In software development, we utilize technical specifications to bring our software designs closer to the tightly controlled rules engine of chess. Ideally, specifications detail expected user behaviors and program flows – step-by-step instructions like “when a user buys an e-sandwich: click this button, create this data structure, run this service.” However, such comprehensive specs are rare. More often, we receive feature wishlists, napkin sketches of wireframes, and ambiguous requirements documents, and are then asked to “make our best judgment.” This is particularly true in innovative fields like coding software for cars, where requirements can be fluid and evolving with technological advancements.

Even worse, requirements often change or are completely disregarded. Recently, I was asked to assist a team in developing a system to disseminate health information related to COVID-19 in regions with unreliable Wi-Fi access. The proposed solution was an SMS-based survey application – using text messages for data collection. Initially, I was enthusiastic about contributing.

However, as the team described their vision, concerns arose. Asking a retail customer to rate their shopping experience on a scale of 1-10 via SMS is straightforward. Conducting multi-step surveys with multiple-choice questions about COVID-19 symptoms via SMS is significantly more complex. While I didn’t refuse the project, I raised numerous potential points of failure and urged the team to clearly define how the system would handle incoming responses for every question. Would answers be comma-separated numbers corresponding to answer options? What would happen if a submitted answer didn’t match any of the provided options?

After considering these questions, the team reached a consensus: abandoning the project was the most prudent course of action. Believe it or not, this was, in my view, a successful outcome. Proceeding without clear solutions for handling potential errors in user-submitted data would have been far more wasteful.

Is the vision of AI-driven software development simply allowing stakeholders to directly instruct a computer to create such an SMS survey system? Will AI proactively ask probing questions about handling data validation and error scenarios when collecting survey data via SMS? Will it account for the inevitable human errors in the process and devise strategies to manage them?
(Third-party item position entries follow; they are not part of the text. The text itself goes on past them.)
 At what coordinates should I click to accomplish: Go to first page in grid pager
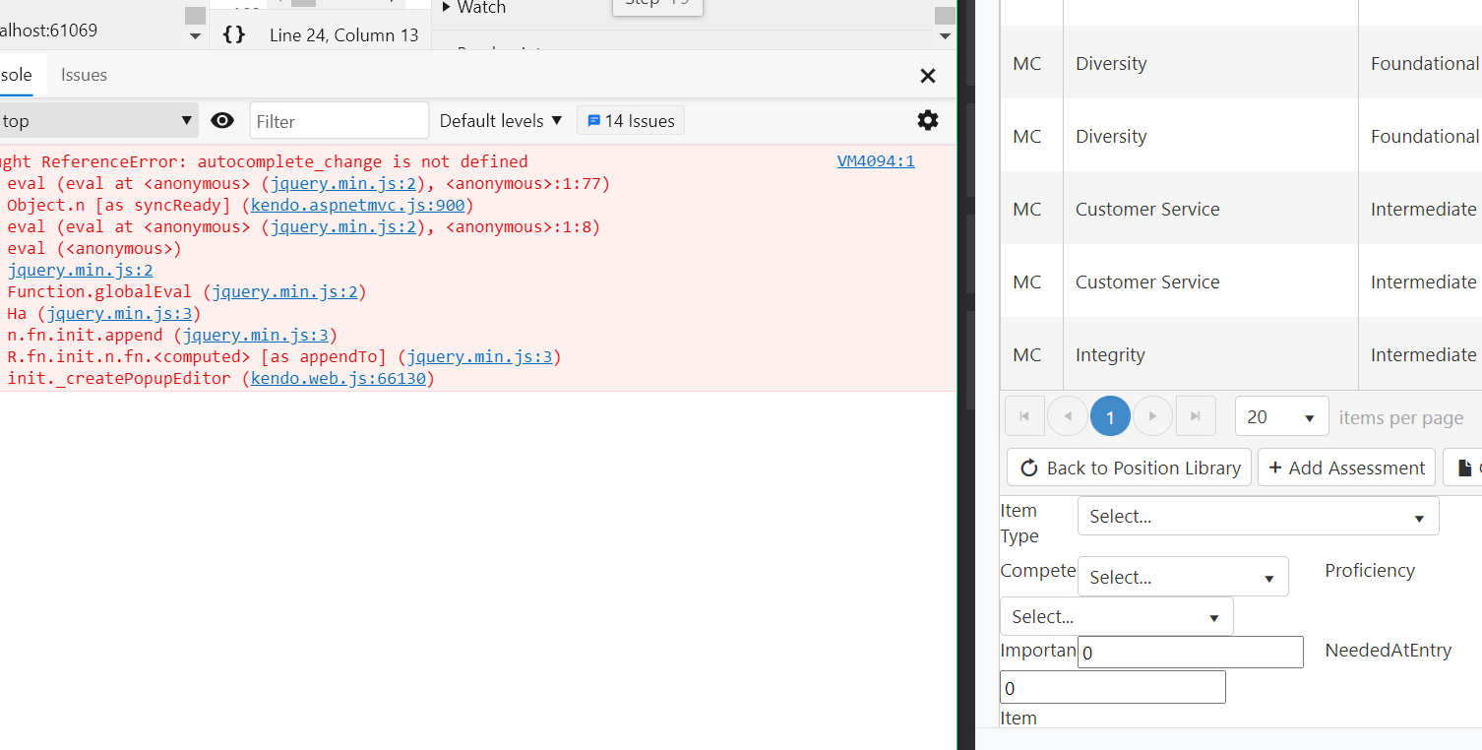(1024, 416)
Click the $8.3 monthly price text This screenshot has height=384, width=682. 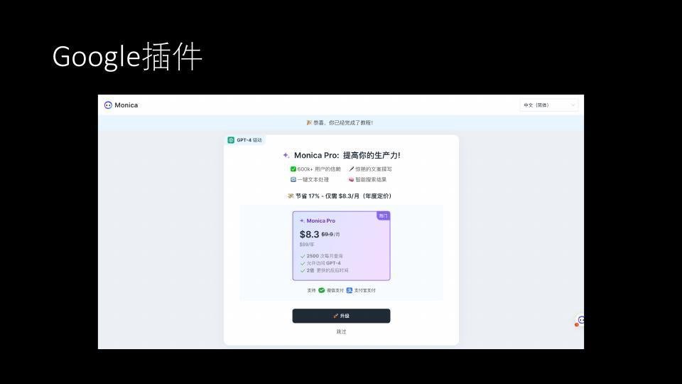[310, 235]
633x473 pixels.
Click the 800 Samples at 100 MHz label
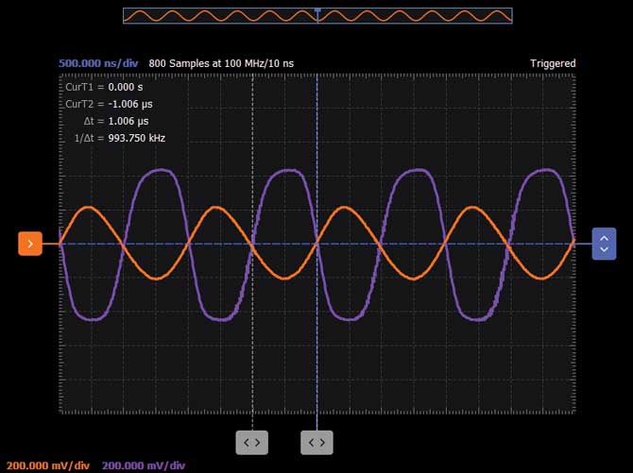tap(221, 63)
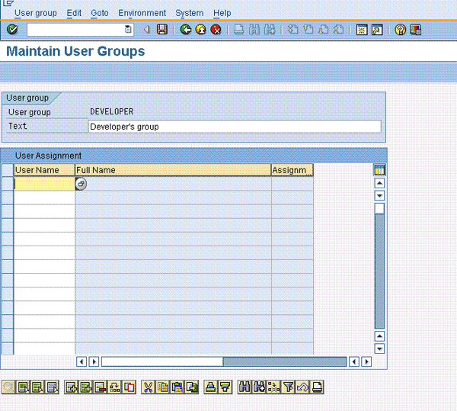Select the first row selector in User Assignment table
Viewport: 457px width, 411px height.
(x=8, y=184)
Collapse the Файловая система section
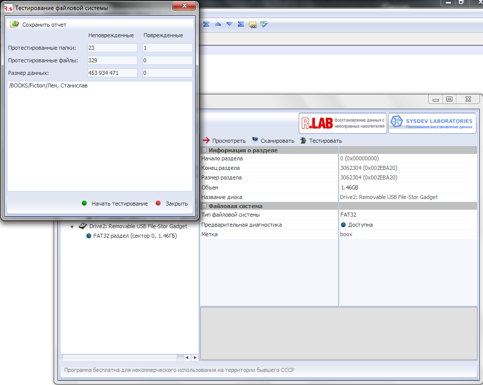Screen dimensions: 483x385 204,206
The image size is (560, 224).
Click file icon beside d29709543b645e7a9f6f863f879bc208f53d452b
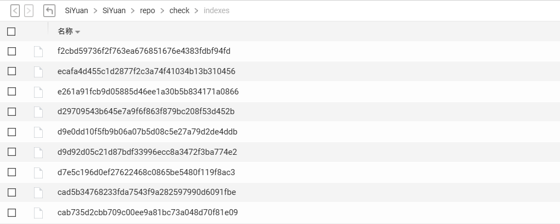[38, 112]
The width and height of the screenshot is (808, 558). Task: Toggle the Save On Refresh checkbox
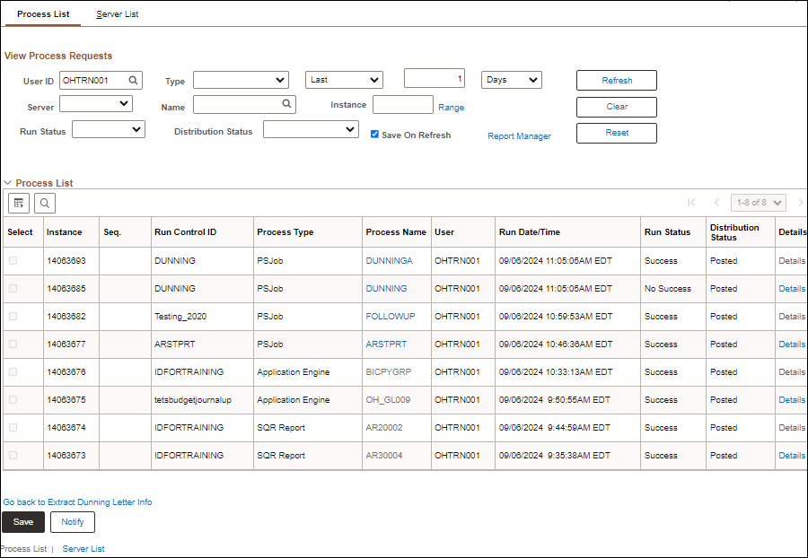[x=375, y=135]
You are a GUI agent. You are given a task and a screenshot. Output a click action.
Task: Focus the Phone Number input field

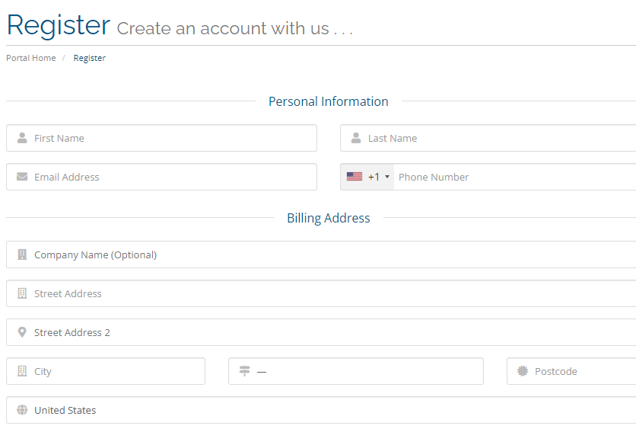click(515, 177)
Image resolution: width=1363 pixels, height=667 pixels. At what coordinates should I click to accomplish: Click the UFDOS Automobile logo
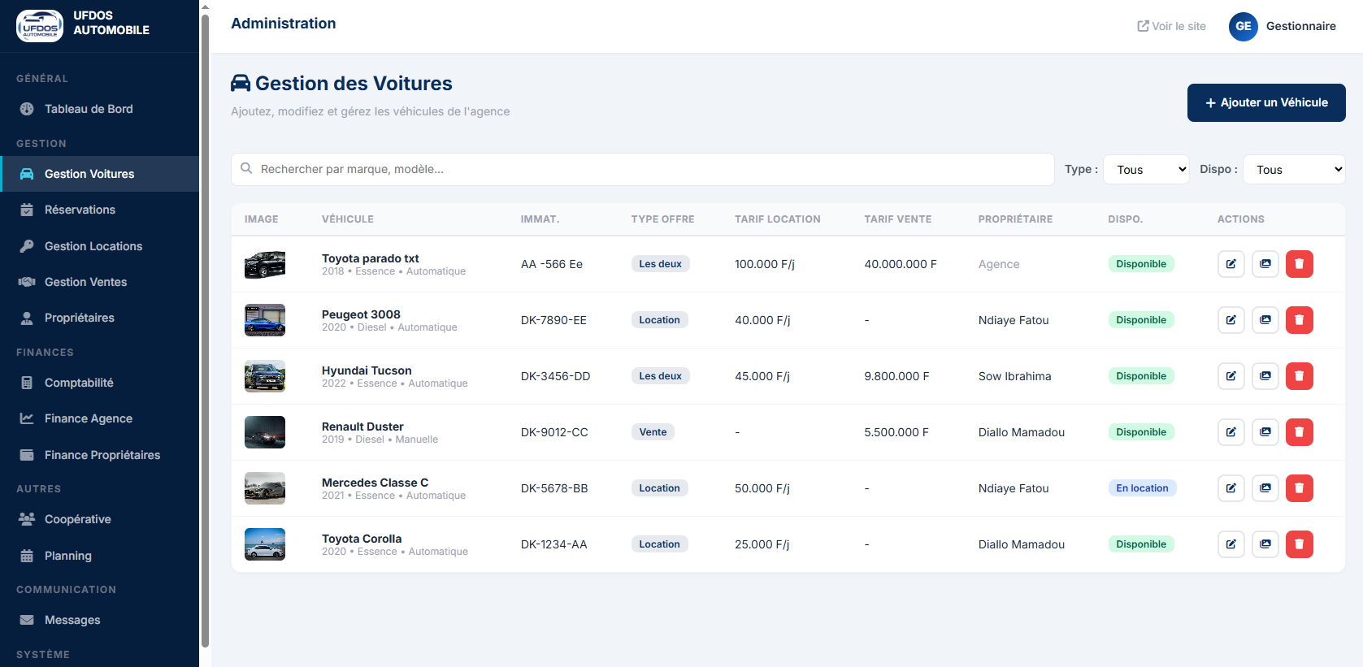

These are critical questions, especially when considering the intricacies of coding software for cars, where safety and reliability are paramount.

To create functional software using AI, you must possess a clear vision of your desired outcome and articulate it with precision. Even when developing software for personal use, unexpected challenges often only become apparent once coding begins.

Over the past decade, the software industry has largely transitioned from the waterfall methodology to agile development. Waterfall mandates complete requirement definition before any coding starts, while agile embraces flexibility and iterative adjustments throughout the development process.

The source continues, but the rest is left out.